_Kutipan Teks:_
-----

Liputan6.com, Bandung: Tak ada yang istimewa dari rumah di Jalan Adibrata, Kelurahan Kebon Jeruk, Kecamatan Andir, Bandung, Jawa Barat itu. Sekilas, rumah milik Budi Halim ini, layaknya tempat tinggal lain di sekitarnya. Namun rumah itu tiba-tiba menjadi perhatian masyarakat ketika seorang anak perempuan lulusan sekolah lanjutan pertama bernama Dewi melapor ke Kepolisian Wilayah Kota Besar Bandung, awal Juli silam. Budi Halim menyekap belasan anak buat dipekerjakan.
Dewi adalah satu di antara anak-anak di bawah umur yang dipekerjakan di CV Langgeng Computer Embriodery, pabrik konveksi milik Budi Halim dan istrinya, Herawati. Dewi kabur dari rumah Budi--yang sekaligus menjadi pabrik--karena tak tahan dipekerjakan di luar batas kemanusiaan. Polisi yang menggerebek konveksi tersebut kemudian menemukan 12 anak berusia 11 hingga 18 tahun. Sebagian besar dari mereka berasal dari daerah sekitar Bandung dan Cianjur.
Dede Sutianingsih, seorang anak yang juga senasib dengan Dewi akhirnya berkisah. Menurut gadis muda ini, anak-anak yang bekerja di konveksi milik Budi harus bekerja selama 12 jam dari pukul 07.00 hingga 19.00 WIB. Mereka hanya diberi waktu istirahat setengah jam. Parahnya, selama istirahat itu mereka dilarang ke luar atau beranjak dari tempat kerja. "Jongkok atau berdiri sebentar saja si Engkoh (Budi) dan si Enci (Herawati) suka marah. Bahkan sering mencaci maki dengan kata-kata goblok, anjing, sambil mendorong kepala," kata Dede, miris.
Bisa jadi, penderitaan tadi tak dialami mereka, seandainya tak ada orang yang bernama Pipin, calo pekerja. Namun, perempuan ini malah mengaku tak menyangka anak-anak itu akan bernasib buruk. "Kalau kursus menjahit kan harus bayar. Sedangkan bekerja di konveksi itu bekerja sambil belajar," kata Pipin yang mengaku mendapat upah Rp 20 ribu per anak dari Budi.
Menurut Dede, sebelumnya Pipin memang menjanjikan iming-iming gaji lebih dari Rp 100 ribu per bulan. Selain itu mereka juga akan diajari membordir dan menjahit. Namun, setelah beberapa bulan bekerja, janji tinggal janji. Gaji tak pernah mereka terima, yang ada malah cacian dan makian. "Alasannya gaji belum dibayar, karena bekerja baru empat bulan, belum setahun," kata Dede.
Sebenarnya anak-anak tadi sudah tak betah buat tinggal dan bekerja di tempat itu. Namun Ai Solihat--yang berusia 11 tahun--tak berani pulang kampung, karena takut tersesat. Sementara Pipit, sempat berniat kabur, namun pintu konveksi selalu digembok. Kini anak-anak itu memilih pulang kampung dan kembali ke orangtuanya. Dede, Ai Solihat, dan Pipit yang berasal dari Gunung Halu, Bandung, mengaku belum berencana mencari pekerjaan lain. Maklum, mereka umumnya trauma dengan perlakuan Budi dan Herawati, sang majikan.

-----

_Sasaran:_
[a] Menurut berita tentang pekerja anak di Bandung, berapa upah yang diterima Pipin dari Budi untuk setiap anak?
[b] Tulis lanjutan berita tentang pekerja anak di Bandung, dimulai setelah kalimat terakhirnya.
Item di bawah ini adalah bahan tersendiri yang terpisah dari berita tentang pekerja anak di Bandung.

-----

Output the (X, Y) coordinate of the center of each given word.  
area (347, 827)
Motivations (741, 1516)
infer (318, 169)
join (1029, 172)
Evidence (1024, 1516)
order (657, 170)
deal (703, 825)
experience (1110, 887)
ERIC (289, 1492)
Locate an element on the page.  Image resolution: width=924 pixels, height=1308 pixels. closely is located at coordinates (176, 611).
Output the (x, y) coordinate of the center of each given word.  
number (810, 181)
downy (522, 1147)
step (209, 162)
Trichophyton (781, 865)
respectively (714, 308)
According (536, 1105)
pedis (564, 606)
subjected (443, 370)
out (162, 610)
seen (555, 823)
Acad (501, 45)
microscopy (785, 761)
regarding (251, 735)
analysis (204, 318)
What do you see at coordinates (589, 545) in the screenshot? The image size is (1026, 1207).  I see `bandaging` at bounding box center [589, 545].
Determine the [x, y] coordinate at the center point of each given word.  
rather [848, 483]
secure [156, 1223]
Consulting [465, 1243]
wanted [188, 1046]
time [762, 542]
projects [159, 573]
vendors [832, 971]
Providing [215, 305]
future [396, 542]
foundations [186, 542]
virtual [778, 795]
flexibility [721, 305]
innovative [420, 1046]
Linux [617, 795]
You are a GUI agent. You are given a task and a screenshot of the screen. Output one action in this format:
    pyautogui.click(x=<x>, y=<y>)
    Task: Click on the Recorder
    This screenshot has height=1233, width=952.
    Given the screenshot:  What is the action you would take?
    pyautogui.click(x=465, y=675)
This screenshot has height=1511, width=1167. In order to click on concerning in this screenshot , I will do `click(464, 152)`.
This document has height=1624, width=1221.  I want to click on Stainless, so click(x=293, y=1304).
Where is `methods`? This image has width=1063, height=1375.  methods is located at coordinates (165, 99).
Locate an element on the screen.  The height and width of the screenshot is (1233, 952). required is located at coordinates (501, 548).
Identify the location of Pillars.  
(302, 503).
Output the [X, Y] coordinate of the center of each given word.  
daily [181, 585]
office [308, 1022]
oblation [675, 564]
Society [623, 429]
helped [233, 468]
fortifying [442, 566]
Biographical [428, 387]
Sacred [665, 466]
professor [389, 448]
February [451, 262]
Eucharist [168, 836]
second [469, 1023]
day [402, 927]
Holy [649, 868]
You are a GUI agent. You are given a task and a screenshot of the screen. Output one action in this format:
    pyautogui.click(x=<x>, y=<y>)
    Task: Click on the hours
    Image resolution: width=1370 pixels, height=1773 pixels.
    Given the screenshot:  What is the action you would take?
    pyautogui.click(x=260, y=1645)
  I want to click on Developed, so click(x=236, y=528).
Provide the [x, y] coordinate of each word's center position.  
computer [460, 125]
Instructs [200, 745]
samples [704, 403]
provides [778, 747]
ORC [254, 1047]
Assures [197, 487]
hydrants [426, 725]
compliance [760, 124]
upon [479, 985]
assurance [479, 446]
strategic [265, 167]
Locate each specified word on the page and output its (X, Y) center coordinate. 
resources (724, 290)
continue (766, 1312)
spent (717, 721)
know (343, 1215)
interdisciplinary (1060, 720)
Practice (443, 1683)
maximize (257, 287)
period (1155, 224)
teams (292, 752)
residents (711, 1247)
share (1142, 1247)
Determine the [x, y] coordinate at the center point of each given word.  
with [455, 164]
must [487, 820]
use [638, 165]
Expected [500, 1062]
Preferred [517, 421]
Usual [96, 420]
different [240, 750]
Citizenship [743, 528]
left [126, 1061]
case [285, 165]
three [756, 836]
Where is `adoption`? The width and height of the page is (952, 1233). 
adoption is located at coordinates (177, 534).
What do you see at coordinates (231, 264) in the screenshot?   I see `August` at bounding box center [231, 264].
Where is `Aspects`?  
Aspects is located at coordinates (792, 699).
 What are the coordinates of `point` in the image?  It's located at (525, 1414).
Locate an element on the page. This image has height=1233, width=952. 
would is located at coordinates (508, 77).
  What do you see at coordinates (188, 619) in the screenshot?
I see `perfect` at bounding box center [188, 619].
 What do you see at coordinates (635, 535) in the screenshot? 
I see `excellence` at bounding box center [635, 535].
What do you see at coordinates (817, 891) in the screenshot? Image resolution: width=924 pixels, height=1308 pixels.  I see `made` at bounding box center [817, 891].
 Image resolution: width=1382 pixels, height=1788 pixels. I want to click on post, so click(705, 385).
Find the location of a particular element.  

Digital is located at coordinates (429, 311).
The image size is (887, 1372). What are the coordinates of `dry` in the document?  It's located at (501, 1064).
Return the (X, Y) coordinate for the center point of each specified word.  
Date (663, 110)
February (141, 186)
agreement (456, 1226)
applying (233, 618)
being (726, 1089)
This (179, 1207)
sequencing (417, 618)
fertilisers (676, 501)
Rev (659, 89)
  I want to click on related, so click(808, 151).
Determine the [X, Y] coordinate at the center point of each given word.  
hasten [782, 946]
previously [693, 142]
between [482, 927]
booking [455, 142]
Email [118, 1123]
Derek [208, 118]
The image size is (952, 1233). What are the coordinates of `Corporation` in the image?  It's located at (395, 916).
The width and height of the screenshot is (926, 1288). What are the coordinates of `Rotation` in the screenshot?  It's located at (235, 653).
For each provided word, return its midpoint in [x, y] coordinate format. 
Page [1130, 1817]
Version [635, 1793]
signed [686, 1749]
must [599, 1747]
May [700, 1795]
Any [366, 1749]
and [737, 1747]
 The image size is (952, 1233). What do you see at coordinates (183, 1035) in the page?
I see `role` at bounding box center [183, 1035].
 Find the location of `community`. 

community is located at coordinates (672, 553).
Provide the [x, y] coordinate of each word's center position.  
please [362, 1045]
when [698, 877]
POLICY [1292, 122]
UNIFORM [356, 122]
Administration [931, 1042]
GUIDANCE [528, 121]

-----

_Jawaban:_
[a] Rp 20 ribu per anak.

[b]
Budi dan Herawati yang kini resmi menjadi tersangka, kontan membantah telah menyekap dan mempekerjakan anak-anak di luar batas kemanusiaan. Menurut Budi, anak-anak diterima kerja semata-mata sebagai upaya menolong orangtua mereka. "Di antara anak-anak itu, bahkan ada yang diserahkan langsung orangtuanya," kata lelaki yang mendirikan konveksi sejak 1995 ini.
Apapun alasan yang dikemukakan Budi dan Herawati, keduanya kini dikenai status tahanan rumah setelah sebelumnya harus meringkuk di tahanan Polwiltabes Bandung. Suami istri yang diganjar Pasal 333 Kitab Undang-undang Hukum Acara Pidana tentang Perampasan Kebebasan Seseorang itu, mengaku pasrah. Menurut Kepala Polwiltabes Bandung Ajun Komisaris Besar Polisi Masguntur Laupe, dari pemeriksaan awal tersangka telah menyekap anak-anak di bawah umur. "Unsur penyekapan telah terbukti dengan pintu gerbang yang digembok. Termasuk soal gaji yang tidak dibayar," kata Masguntur.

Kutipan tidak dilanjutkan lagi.